-------- The data --------
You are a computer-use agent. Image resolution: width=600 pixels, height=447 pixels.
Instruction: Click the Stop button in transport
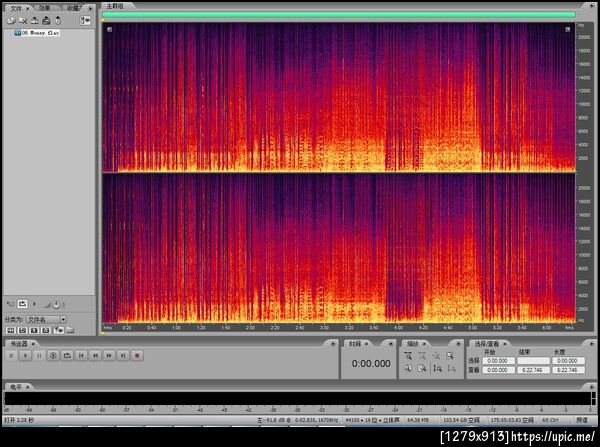point(11,355)
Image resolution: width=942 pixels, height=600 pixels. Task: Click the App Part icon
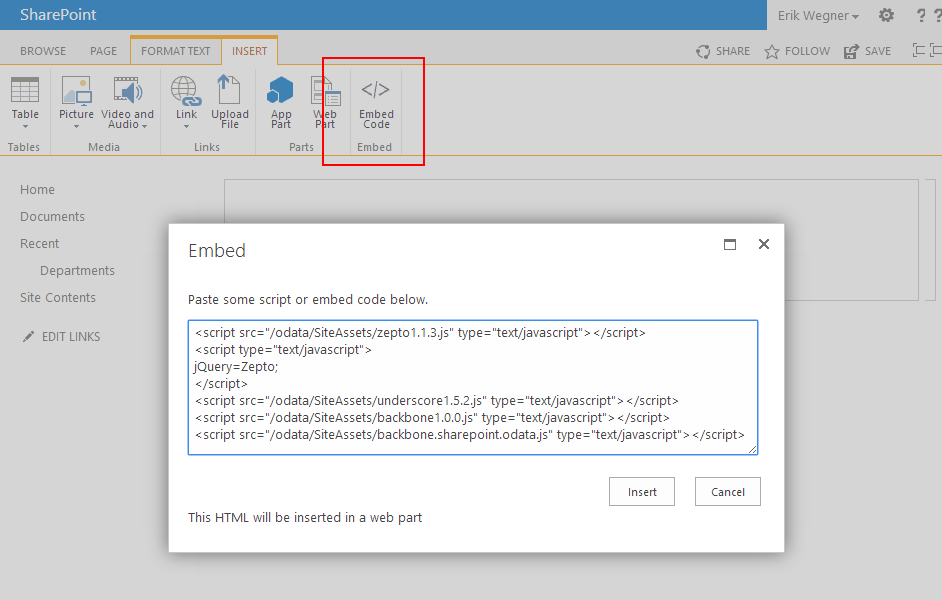(x=281, y=103)
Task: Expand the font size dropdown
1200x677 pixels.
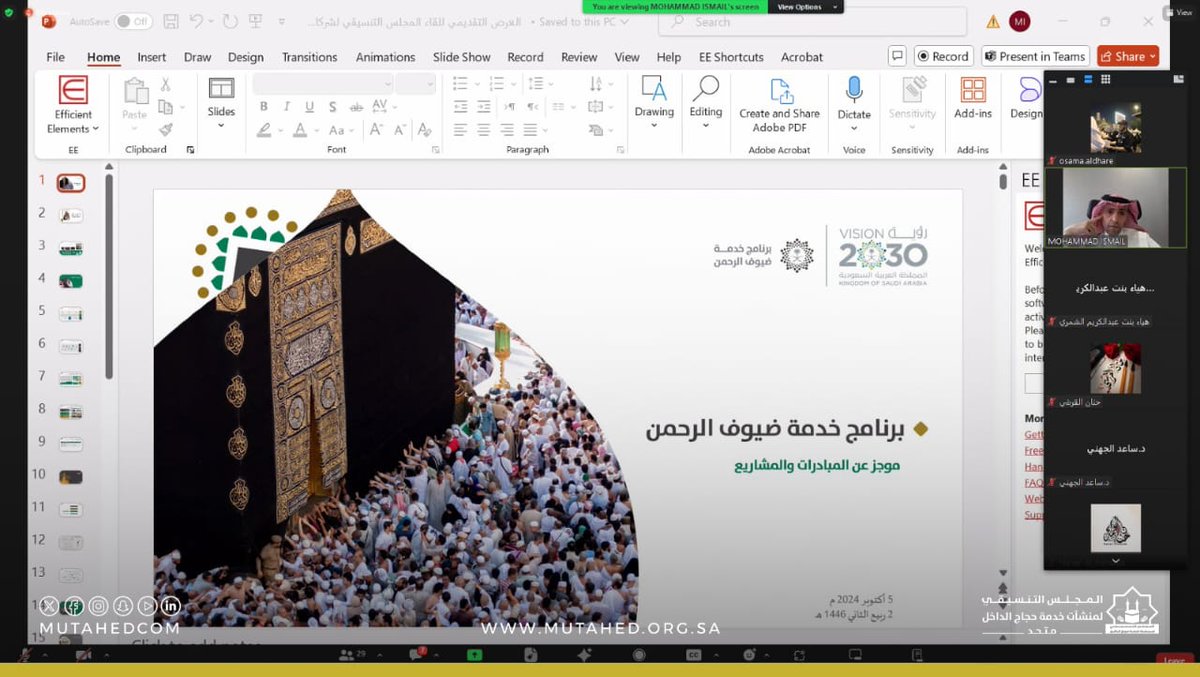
--------
With the pictures left out, write out all of the data exactly.

● **Solution below**
You are a computer-use agent. Image resolution: width=600 pixels, height=447 pixels.
Instruction: Click the Stop button in transport
point(11,355)
Image resolution: width=942 pixels, height=600 pixels. Task: Click the App Part icon
(x=281, y=103)
Task: Expand the font size dropdown
1200x677 pixels.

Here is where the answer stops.